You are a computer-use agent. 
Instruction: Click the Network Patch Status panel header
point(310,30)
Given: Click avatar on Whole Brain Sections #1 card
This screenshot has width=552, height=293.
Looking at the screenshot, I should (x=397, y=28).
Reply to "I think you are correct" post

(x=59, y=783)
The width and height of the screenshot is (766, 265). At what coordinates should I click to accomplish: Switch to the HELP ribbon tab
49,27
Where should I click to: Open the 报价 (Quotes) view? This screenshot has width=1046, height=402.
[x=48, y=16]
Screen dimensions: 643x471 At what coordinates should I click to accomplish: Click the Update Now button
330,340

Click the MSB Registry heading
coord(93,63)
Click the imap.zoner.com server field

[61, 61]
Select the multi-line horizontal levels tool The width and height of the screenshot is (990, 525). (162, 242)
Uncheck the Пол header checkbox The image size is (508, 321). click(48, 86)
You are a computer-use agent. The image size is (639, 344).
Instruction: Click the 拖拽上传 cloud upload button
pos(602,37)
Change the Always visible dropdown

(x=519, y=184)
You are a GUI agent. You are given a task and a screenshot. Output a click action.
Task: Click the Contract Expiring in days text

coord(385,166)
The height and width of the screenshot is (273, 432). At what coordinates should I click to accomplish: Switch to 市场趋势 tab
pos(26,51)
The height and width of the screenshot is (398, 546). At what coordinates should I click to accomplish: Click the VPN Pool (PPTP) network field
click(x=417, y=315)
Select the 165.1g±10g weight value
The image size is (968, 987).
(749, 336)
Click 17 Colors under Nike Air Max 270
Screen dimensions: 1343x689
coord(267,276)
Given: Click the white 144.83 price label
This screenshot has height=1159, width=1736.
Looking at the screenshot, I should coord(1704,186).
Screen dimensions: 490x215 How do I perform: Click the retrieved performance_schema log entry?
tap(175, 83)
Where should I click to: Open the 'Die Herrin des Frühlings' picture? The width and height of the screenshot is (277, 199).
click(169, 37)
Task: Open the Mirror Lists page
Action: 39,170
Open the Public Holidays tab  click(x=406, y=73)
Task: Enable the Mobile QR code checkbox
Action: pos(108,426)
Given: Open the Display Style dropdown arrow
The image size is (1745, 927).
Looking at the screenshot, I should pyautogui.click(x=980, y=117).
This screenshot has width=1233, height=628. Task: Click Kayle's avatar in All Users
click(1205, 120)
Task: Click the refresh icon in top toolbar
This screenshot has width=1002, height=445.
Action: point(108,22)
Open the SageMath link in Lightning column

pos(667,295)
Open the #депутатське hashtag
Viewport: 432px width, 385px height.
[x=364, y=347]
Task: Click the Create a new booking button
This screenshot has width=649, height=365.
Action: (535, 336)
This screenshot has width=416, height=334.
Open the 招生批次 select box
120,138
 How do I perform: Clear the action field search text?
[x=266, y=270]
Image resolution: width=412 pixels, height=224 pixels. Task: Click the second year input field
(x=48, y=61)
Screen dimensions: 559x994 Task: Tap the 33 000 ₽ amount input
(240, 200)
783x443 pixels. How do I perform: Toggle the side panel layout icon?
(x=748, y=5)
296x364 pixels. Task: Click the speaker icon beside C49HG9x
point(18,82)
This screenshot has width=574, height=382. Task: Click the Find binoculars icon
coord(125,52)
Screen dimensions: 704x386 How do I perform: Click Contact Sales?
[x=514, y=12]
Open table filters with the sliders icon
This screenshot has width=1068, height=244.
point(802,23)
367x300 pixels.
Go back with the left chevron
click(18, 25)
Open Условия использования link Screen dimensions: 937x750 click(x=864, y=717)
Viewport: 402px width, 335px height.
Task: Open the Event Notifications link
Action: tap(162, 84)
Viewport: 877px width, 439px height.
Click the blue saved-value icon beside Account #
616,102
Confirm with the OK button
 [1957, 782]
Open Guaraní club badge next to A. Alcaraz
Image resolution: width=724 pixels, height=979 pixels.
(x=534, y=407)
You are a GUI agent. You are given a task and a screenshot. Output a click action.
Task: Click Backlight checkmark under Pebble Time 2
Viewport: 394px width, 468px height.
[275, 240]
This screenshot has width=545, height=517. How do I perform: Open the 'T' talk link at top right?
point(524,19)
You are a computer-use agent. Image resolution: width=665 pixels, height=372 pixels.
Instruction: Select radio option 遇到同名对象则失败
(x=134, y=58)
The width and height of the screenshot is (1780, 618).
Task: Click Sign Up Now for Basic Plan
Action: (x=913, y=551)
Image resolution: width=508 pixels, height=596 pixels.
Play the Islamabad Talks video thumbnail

★ ★ ★ ★ ★

Exercise goal
Extract all of the material exactly as it is written.

Solution for this exercise
You are a computer-use agent. 
Instruction: Click the Network Patch Status panel header
point(310,30)
Given: Click avatar on Whole Brain Sections #1 card
This screenshot has width=552, height=293.
Looking at the screenshot, I should (x=397, y=28).
Reply to "I think you are correct" post

(x=59, y=783)
The width and height of the screenshot is (766, 265). At what coordinates should I click to accomplish: Switch to the HELP ribbon tab
49,27
Where should I click to: Open the 报价 (Quotes) view? This screenshot has width=1046, height=402.
[x=48, y=16]
Screen dimensions: 643x471 At what coordinates should I click to accomplish: Click the Update Now button
330,340

Click the MSB Registry heading
coord(93,63)
Click the imap.zoner.com server field

[61, 61]
Select the multi-line horizontal levels tool The width and height of the screenshot is (990, 525). (162, 242)
Uncheck the Пол header checkbox The image size is (508, 321). click(48, 86)
You are a computer-use agent. The image size is (639, 344).
Instruction: Click the 拖拽上传 cloud upload button
pos(602,37)
Change the Always visible dropdown

(x=519, y=184)
You are a GUI agent. You are given a task and a screenshot. Output a click action.
Task: Click the Contract Expiring in days text

coord(385,166)
The height and width of the screenshot is (273, 432). At what coordinates should I click to accomplish: Switch to 市场趋势 tab
pos(26,51)
The height and width of the screenshot is (398, 546). At what coordinates should I click to accomplish: Click the VPN Pool (PPTP) network field
click(x=417, y=315)
Select the 165.1g±10g weight value
The image size is (968, 987).
(749, 336)
Click 17 Colors under Nike Air Max 270
Screen dimensions: 1343x689
coord(267,276)
Given: Click the white 144.83 price label
This screenshot has height=1159, width=1736.
Looking at the screenshot, I should coord(1704,186).
Screen dimensions: 490x215 How do I perform: Click the retrieved performance_schema log entry?
tap(175, 83)
Where should I click to: Open the 'Die Herrin des Frühlings' picture? The width and height of the screenshot is (277, 199).
click(169, 37)
Task: Open the Mirror Lists page
Action: 39,170
Open the Public Holidays tab  click(x=406, y=73)
Task: Enable the Mobile QR code checkbox
Action: pos(108,426)
Given: Open the Display Style dropdown arrow
The image size is (1745, 927).
Looking at the screenshot, I should pyautogui.click(x=980, y=117).
This screenshot has width=1233, height=628. Task: Click Kayle's avatar in All Users
click(1205, 120)
Task: Click the refresh icon in top toolbar
This screenshot has width=1002, height=445.
Action: point(108,22)
Open the SageMath link in Lightning column

pos(667,295)
Open the #депутатське hashtag
Viewport: 432px width, 385px height.
[x=364, y=347]
Task: Click the Create a new booking button
This screenshot has width=649, height=365.
Action: (535, 336)
This screenshot has width=416, height=334.
Open the 招生批次 select box
120,138
 How do I perform: Clear the action field search text?
[x=266, y=270]
Image resolution: width=412 pixels, height=224 pixels. Task: Click the second year input field
(x=48, y=61)
Screen dimensions: 559x994 Task: Tap the 33 000 ₽ amount input
(240, 200)
783x443 pixels. How do I perform: Toggle the side panel layout icon?
(x=748, y=5)
296x364 pixels. Task: Click the speaker icon beside C49HG9x
point(18,82)
This screenshot has width=574, height=382. Task: Click the Find binoculars icon
coord(125,52)
Screen dimensions: 704x386 How do I perform: Click Contact Sales?
[x=514, y=12]
Open table filters with the sliders icon
This screenshot has width=1068, height=244.
point(802,23)
367x300 pixels.
Go back with the left chevron
click(18, 25)
Open Условия использования link Screen dimensions: 937x750 click(x=864, y=717)
Viewport: 402px width, 335px height.
Task: Open the Event Notifications link
Action: tap(162, 84)
Viewport: 877px width, 439px height.
Click the blue saved-value icon beside Account #
616,102
Confirm with the OK button
 [1957, 782]
Open Guaraní club badge next to A. Alcaraz
Image resolution: width=724 pixels, height=979 pixels.
(x=534, y=407)
You are a GUI agent. You are given a task and a screenshot. Output a click action.
Task: Click Backlight checkmark under Pebble Time 2
Viewport: 394px width, 468px height.
[275, 240]
This screenshot has width=545, height=517. How do I perform: Open the 'T' talk link at top right?
point(524,19)
You are a computer-use agent. Image resolution: width=665 pixels, height=372 pixels.
Instruction: Select radio option 遇到同名对象则失败
(x=134, y=58)
The width and height of the screenshot is (1780, 618).
Task: Click Sign Up Now for Basic Plan
Action: (x=913, y=551)
Image resolution: width=508 pixels, height=596 pixels.
Play the Islamabad Talks video thumbnail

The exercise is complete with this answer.